= Bostan Khan =

Tareen warrior (died 1825)

Bostan Khan (died 1825), was a warrior of the Tareen (or Tarin) tribe settled in the Haripur, Hazara region of what was to later become the North-West Frontier Province (now Khyber Pakhtunkhwa, Pakistan), who was executed for rebellion by the Sikh Empire administrators of the region at that time.

==Biography==
Bostan Khan was the nephew of the Tareen clan's chief of that time, Sardar Muhammad Khan. After Sardar Muhammad Khan was captured for rebelling against the Sikh Empire government of Lahore, in year 1824-25, he was arrested and later executed. After Sardar Muhammad Khan Tareen's capture, his nephew, Sardar Bostan Khan, resumed the freedom struggle and went into rebellion against the Sikh administrators. A small garrison fort in Sirikot in Gandgarh district was attacked and taken by the rebels under Bostan Khan.

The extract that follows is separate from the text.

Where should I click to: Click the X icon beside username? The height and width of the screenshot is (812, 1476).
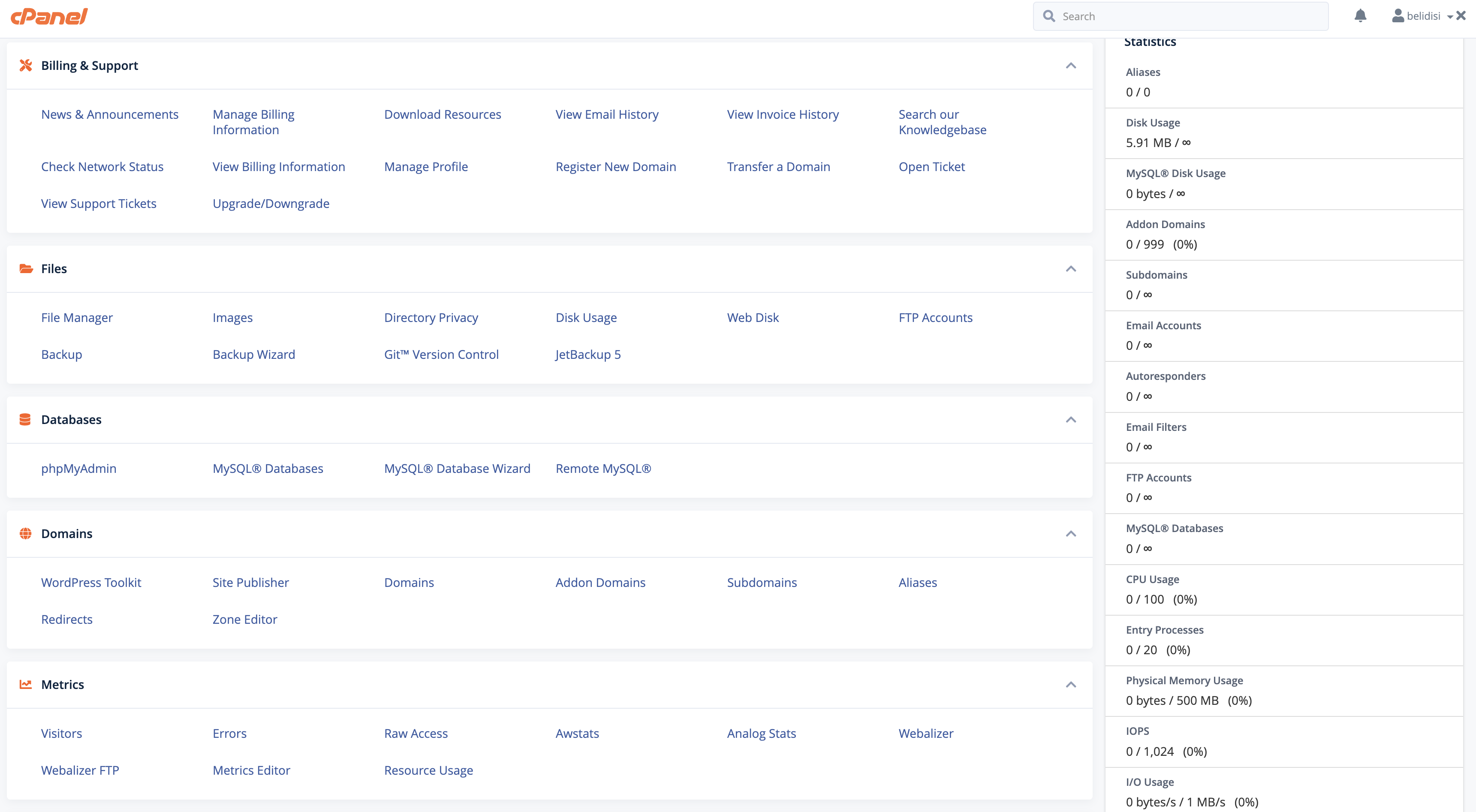(1462, 16)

In 1825, Bostan Khan and others were captured and executed by Sardar Hari Singh Nalwa. Late, Sardar Muhammad Khan Tareen's son, Sardar Ghulam Khan, became chief of the Tareen clan in this region from 1826 to 1848. During the Second Anglo-Sikh War, he was arrested by the British and taken to Allahabad jail, and later hanged there.